Writing in the New Indian Express, G Madhavan Nair, the former chairman of the Indian Space Research Organisation, says that “the Glasgow summit has left several issues unresolved with funding being a major one” and “though most of the developed countries agreed to raise $100bn, it remains a dream.” He adds that “it is their moral responsibility to help the developing world not only with money but also with technology”.
Every household in Wales will be offered a free tree to plant as part of the Welsh government’s climate crisis plans, reports WalesOnline. It adds: “People can choose a tree of their own to plant or opt to have a tree planted on their behalf. The first trees will be available to collect from March from one of five regional community hubs being set up with 20 more set up by October next year as part of the scheme, being run with the Woodland Trust. It has also been announced that a consultation will launch in early 2022 on plans to create a National Forest for Wales.” Sky News says the project is estimated to cost around £2m, according to Lee Waters, the deputy minister for climate change, who is quoted as saying: “We need to plant lots more trees to meet our climate change targets by the end of this decade – we have to plant 86m more trees in Wales.” The Guardian also covers the news: “In June the Welsh government held what it called a “deep dive” exercise into trees and timber and concluded a step change was needed to create enough woodland to tackle the climate emergency. The Labour-led government judges it needs to plant 43,000 hectares (106,000 acres) of new woodland by 2030, and 180,000 hectares by 2050 to meet climate crisis targets. In 2020, just 290 hectares of woodland was planted in Wales and annual woodland creation has not exceeded 2,000 hectares since 1975.”

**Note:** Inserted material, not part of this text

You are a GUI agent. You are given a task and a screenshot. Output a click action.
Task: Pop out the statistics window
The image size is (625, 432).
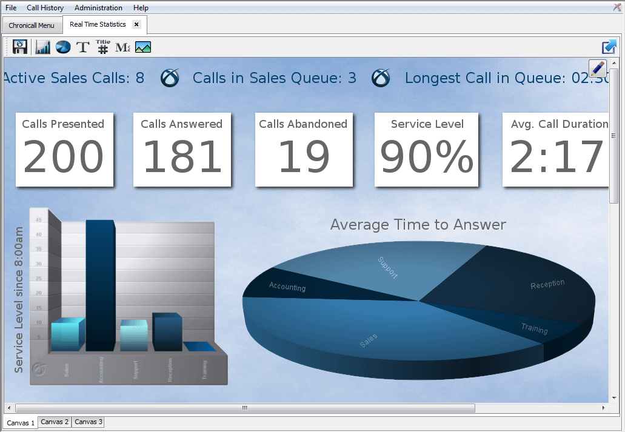click(609, 47)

Several UK newspapers react to Shell’s withdrawal from the Cambo oilfield project. An editorial in the Financial Times says that “it is better that listed, not private, companies hold brown assets”. It explains its position: “It is preferable for publicly listed companies, accountable to their shareholders and regulators, and beholden to disclosure requirements, to hold brown assets than for them to fall into the hands of private capital, which does not have such obligations…This reflects an unfortunate reality that there are many willing private-capital investors in fossil fuels. Oil majors under pressure to divest brown assets present a buying opportunity at knockdown prices, particularly if oil and gas prices continue to ricochet. Governments’ failure to curb oil and gas consumption means there are still years where healthy returns can be made…Brown assets ought not to be private capital’s dirty secret: some transparency can be brought to bear, particularly on the larger private equity firms that are publicly listed. Markets regulators on both sides of the Atlantic need to be tougher on firms’ disclosure of their fossil-fuel holdings. The Cambo case shows the path to carbon neutrality is far from smooth. And not every victory claimed by activists necessarily constitutes progress towards that goal.”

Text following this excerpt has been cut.